Calibration of Numerical Weather Prediction (NWP) forecasts is needed to downscale forecasts from the NWP grid to output grids, and to correct biases in the NWP forecasts. NWP produces gridded forecasts of precipitation, with a single value for each grid cell, but actual conditions may vary considerably within a cell. To produce a well-calibrated forecast, we need to take account of this phenomenon, known as sub-grid variability. Also, the equations used in NWP models are simplifications of the actual dynamics, and this introduces biases into the forecast. Finally, we do not have any guarantees that the members of an ensemble represent a random sample, or evenly-spaced quantiles, of the true distribution. For all these reasons, calibration is needed to produce accurate probabilistic forecasts.

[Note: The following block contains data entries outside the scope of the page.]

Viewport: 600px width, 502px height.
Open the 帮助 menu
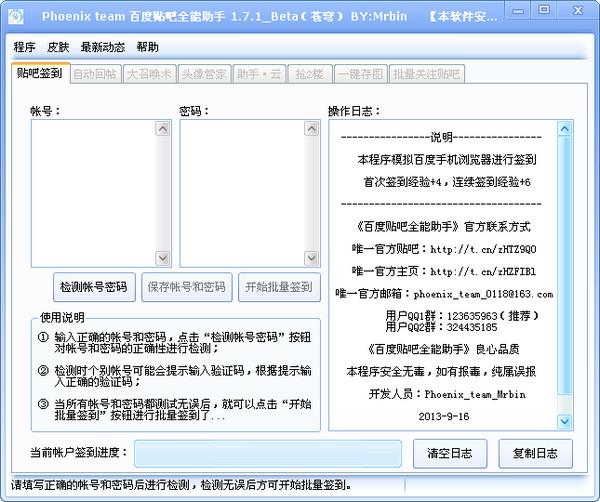pos(147,47)
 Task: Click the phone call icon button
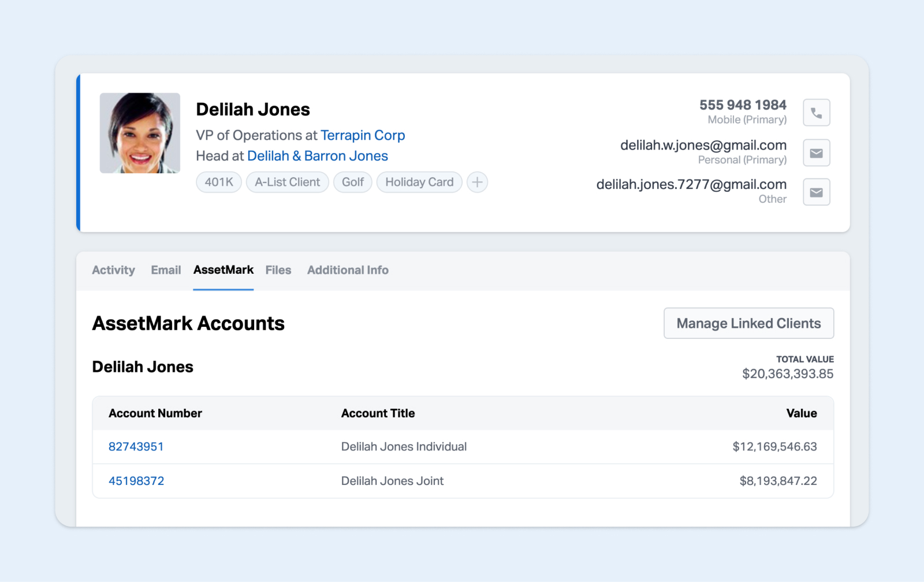[x=816, y=113]
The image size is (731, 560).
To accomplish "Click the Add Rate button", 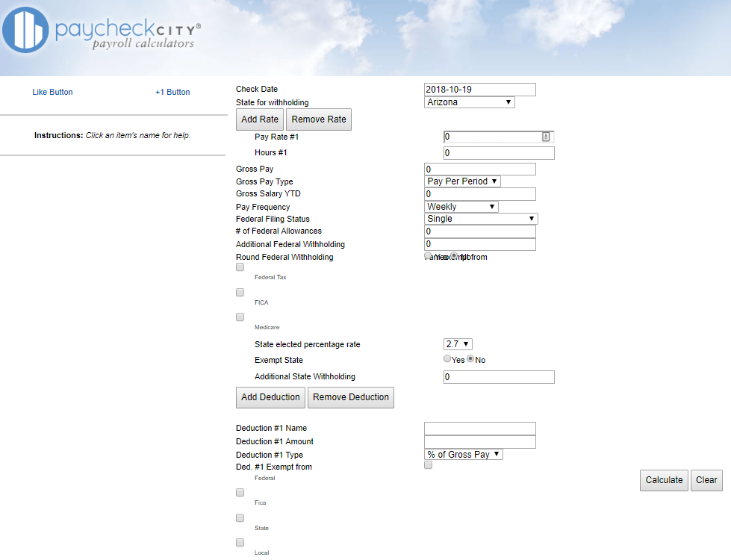I will [259, 119].
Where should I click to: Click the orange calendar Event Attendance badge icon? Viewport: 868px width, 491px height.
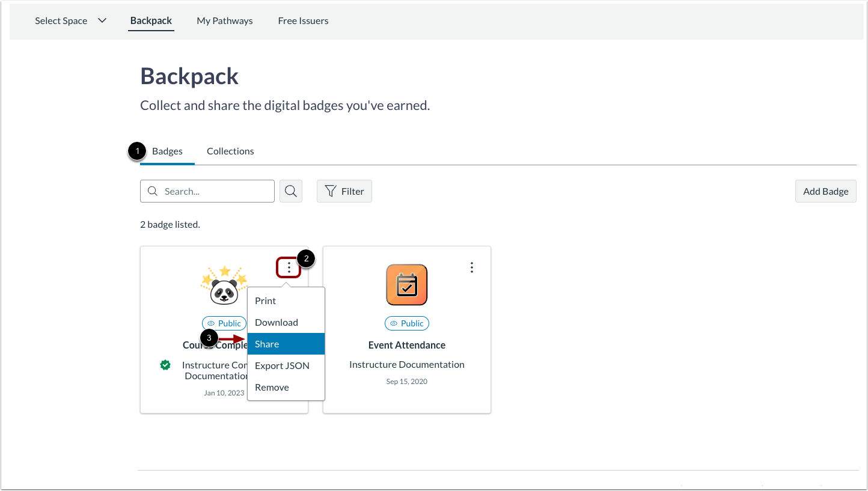coord(407,285)
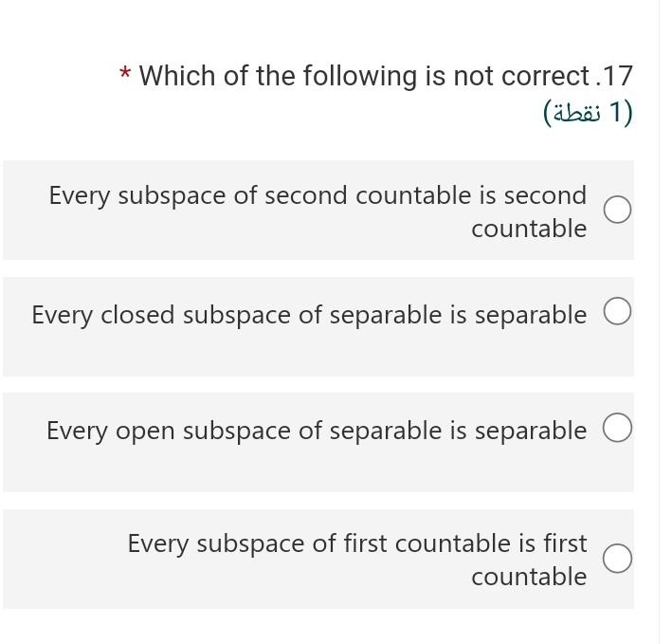Select radio for second countable subspace option
672x644 pixels.
click(x=617, y=210)
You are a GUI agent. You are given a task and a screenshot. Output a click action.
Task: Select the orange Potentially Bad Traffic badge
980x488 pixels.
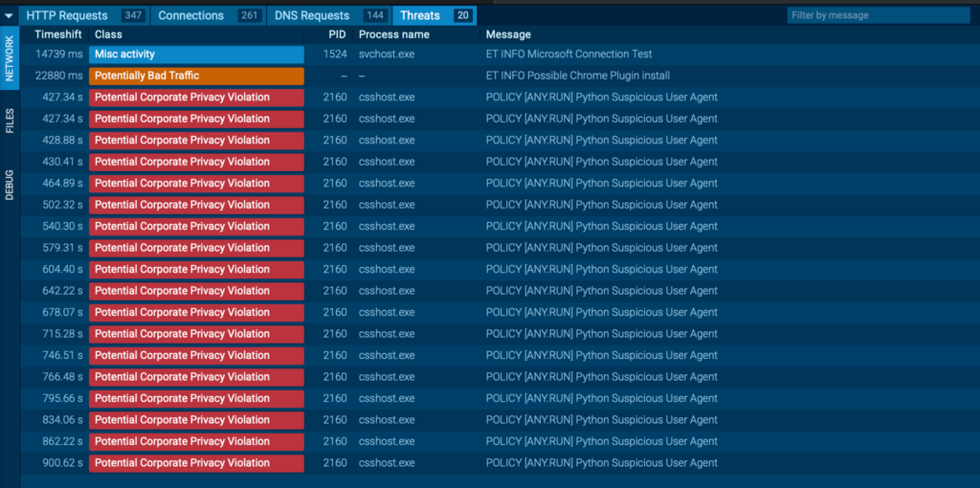pyautogui.click(x=196, y=76)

Calibrating rainfall forecasts is difficult because of the extremely skewed distribution: while most forecasts and observations of rainfall are either zero or very close to zero, the most important forecasts are for moderate to high rainfall. This means that many common parametric approaches do not perform well.
Our methodology is somewhat similar to the ECPoint approach recently adopted at ECMWF, while improving on some shortcomings of that method. We demonstrate that RainForests outperforms two existing benchmarks: an EMOS approach using logistic regression, and a non-parametric reliability calibration approach.